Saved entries

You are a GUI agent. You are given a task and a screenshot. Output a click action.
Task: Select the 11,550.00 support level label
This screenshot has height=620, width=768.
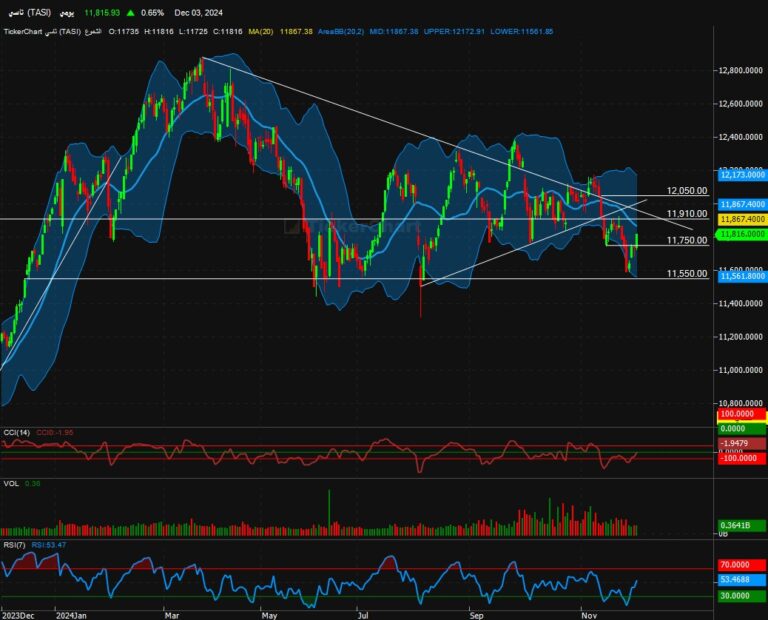pyautogui.click(x=687, y=274)
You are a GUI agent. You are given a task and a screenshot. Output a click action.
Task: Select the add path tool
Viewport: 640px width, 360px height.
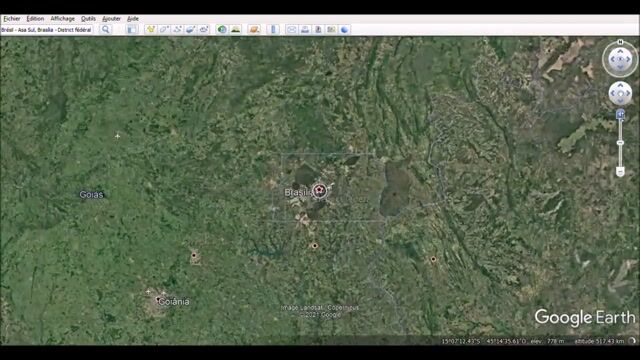[x=178, y=29]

Task item
Nothing but the lines from the first line of the data through the line with "Task: Select the add path tool" belongs in the answer, copied exactly and without pictures.

Output of the task
You are a GUI agent. You are given a task and a screenshot. Output a click action.
Task: Select the 11,550.00 support level label
This screenshot has height=620, width=768.
pyautogui.click(x=687, y=274)
You are a GUI agent. You are given a task and a screenshot. Output a click action.
Task: Select the add path tool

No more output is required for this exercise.